When the word "febrero" shows up in a line of the records below, copy that line.

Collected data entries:
━━━━━━━━━━━━━━━━
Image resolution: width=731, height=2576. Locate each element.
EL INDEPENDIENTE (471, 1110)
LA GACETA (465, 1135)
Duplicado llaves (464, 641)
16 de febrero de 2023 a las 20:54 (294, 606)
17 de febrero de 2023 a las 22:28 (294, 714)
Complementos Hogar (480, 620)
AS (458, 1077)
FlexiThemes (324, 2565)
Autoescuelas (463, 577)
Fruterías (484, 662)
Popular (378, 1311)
━━━━━━━━━━━━━━━━
§ **Task result**
16 de febrero de 2023 a las 20:54 (294, 606)
17 de febrero de 2023 a las 22:28 (294, 714)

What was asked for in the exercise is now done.